TOLEDO (WTOL) - It’s a question we all be should asking our school administrators; if there was a medical emergency, how would they respond?

"Many of the first times someone has an anaphylactic reaction, which is the severe reaction to an allergen, the first time may be at school,” said Ann Cipriani, Health Coordinator at Toledo Public Schools.

If you think the only problems school nurses see on a daily basis are headaches and fevers, you’re wrong. Toledo Public Schools supplies their nurses with EpiPen’s, because not every child knows what they’re allergic to.

“We probably use and EpiPen on usually students, but occasionally staff, several times a year that have not been previously diagnosed,” said Cipriani.

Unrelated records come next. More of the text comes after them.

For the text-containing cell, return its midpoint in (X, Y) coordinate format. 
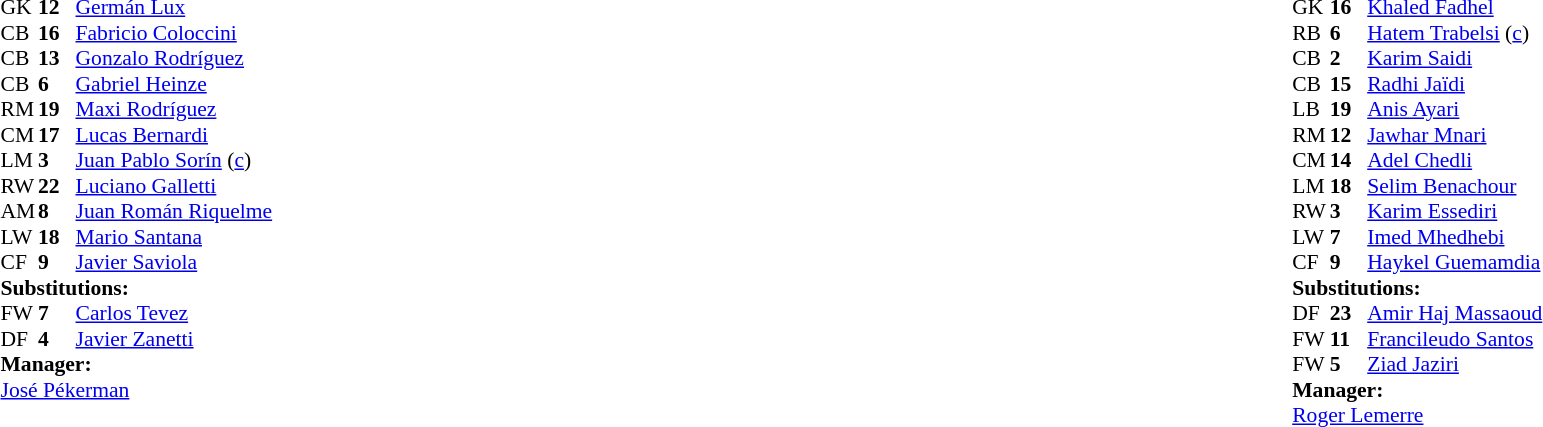
José Pékerman (136, 390)
Juan Pablo Sorín (c) (174, 161)
17 (57, 135)
2 (1349, 59)
Juan Román Riquelme (174, 211)
Luciano Galletti (174, 186)
Javier Zanetti (174, 339)
Lucas Bernardi (174, 135)
LB (1311, 109)
Ziad Jaziri (1454, 365)
5 (1349, 365)
12 (1349, 135)
11 (1349, 339)
Gonzalo Rodríguez (174, 59)
16 (57, 33)
Selim Benachour (1454, 186)
Jawhar Mnari (1454, 135)
Adel Chedli (1454, 161)
14 (1349, 161)
AM (19, 211)
8 (57, 211)
Imed Mhedhebi (1454, 237)
Gabriel Heinze (174, 84)
22 (57, 186)
Hatem Trabelsi (c) (1454, 33)
Francileudo Santos (1454, 339)
Mario Santana (174, 237)
13 (57, 59)
Maxi Rodríguez (174, 109)
Javier Saviola (174, 263)
Haykel Guemamdia (1454, 263)
15 (1349, 84)
23 (1349, 313)
Fabricio Coloccini (174, 33)
Anis Ayari (1454, 109)
Carlos Tevez (174, 313)
RB (1311, 33)
Radhi Jaïdi (1454, 84)
Karim Saidi (1454, 59)
Amir Haj Massaoud (1454, 313)
4 (57, 339)
Karim Essediri (1454, 211)
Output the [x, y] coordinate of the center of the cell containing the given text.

Some parents said their child’s EpiPen costs around $400. And while the district encourages students who are aware of their allergy to have an EpiPen, they still feel it’s important to be prepared.

Another immediate life saving device they give to their certain members of their staff, Narcan.

TPS leaders said they have never had to use it on students, but have had to use it on visitors or people they find in the parking lot.

Even though Narcan and EpiPen’s are used for different types of medical emergencies, both devices can save people within a matter of seconds.

“We feel as a district that it’s really important to have both the narcan and the EpiPen’s available. Both are lifesaving medications that sometimes by the time EMS would arrive it could be too late for either one,” said Cipriani.